### WHAT THE TASK ASKS
The answer is the line with "You are a GUI" and every line after it to the end of the listing, retyped exactly. Pictures do not belong in it.

### THE DATA
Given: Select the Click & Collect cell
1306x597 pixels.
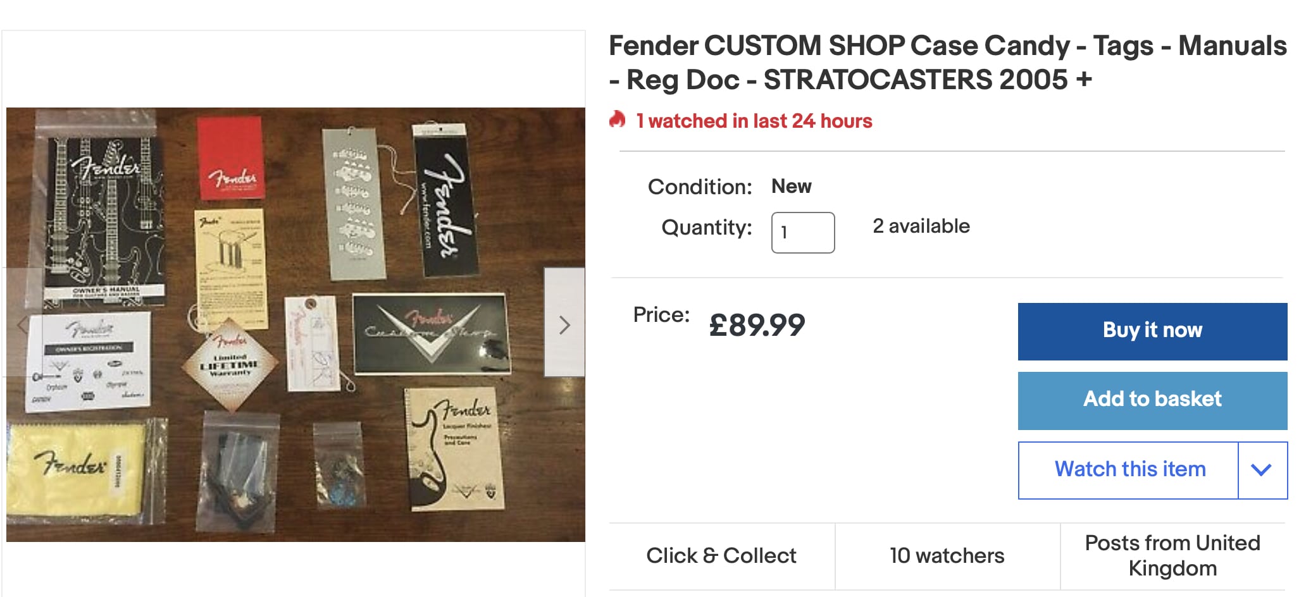Looking at the screenshot, I should pyautogui.click(x=721, y=556).
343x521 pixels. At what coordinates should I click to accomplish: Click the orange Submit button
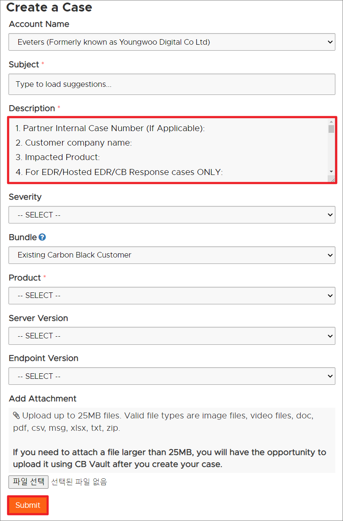tap(28, 505)
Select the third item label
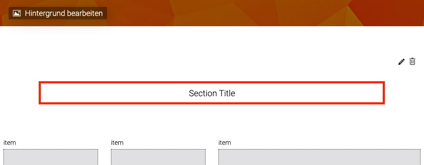 [x=225, y=143]
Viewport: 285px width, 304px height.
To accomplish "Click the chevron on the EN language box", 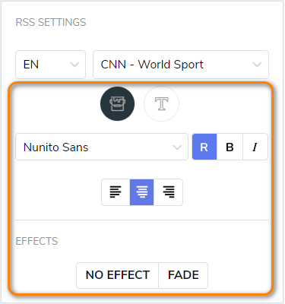I will [x=74, y=65].
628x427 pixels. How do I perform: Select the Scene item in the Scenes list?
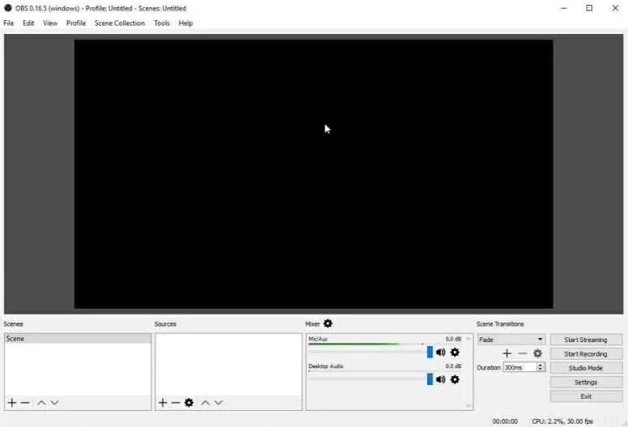coord(77,339)
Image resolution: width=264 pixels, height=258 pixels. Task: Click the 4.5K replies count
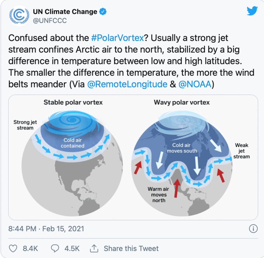pyautogui.click(x=72, y=248)

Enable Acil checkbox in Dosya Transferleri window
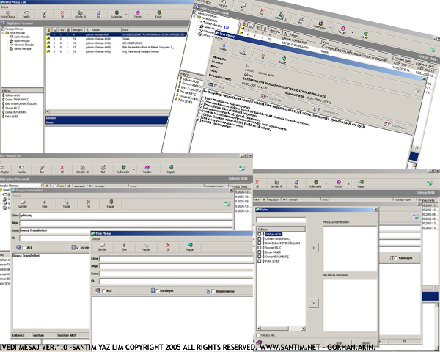(23, 247)
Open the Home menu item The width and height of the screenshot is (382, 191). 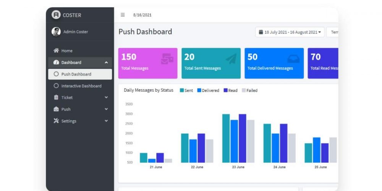(66, 51)
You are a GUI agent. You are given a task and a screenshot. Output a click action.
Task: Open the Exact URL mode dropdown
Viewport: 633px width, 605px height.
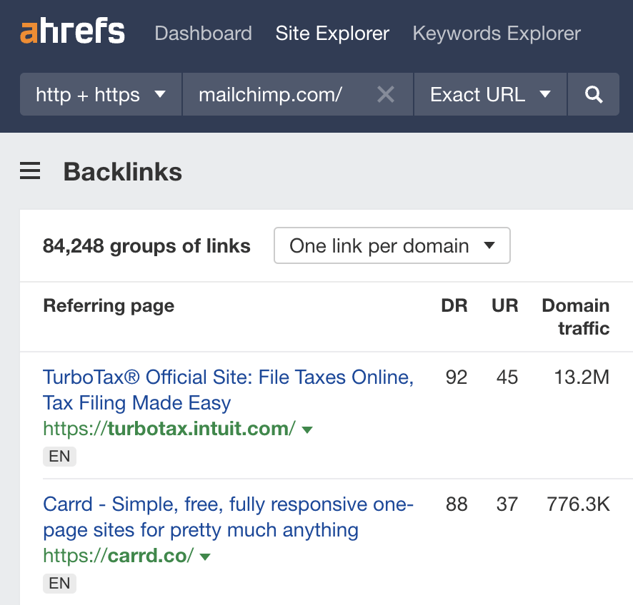point(489,93)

### SOLUTION TO THE PROBLEM
You are a GUI agent. You are given a task and a screenshot. Output a click action.
Task: Open the Exact URL mode dropdown
Viewport: 633px width, 605px height.
point(489,93)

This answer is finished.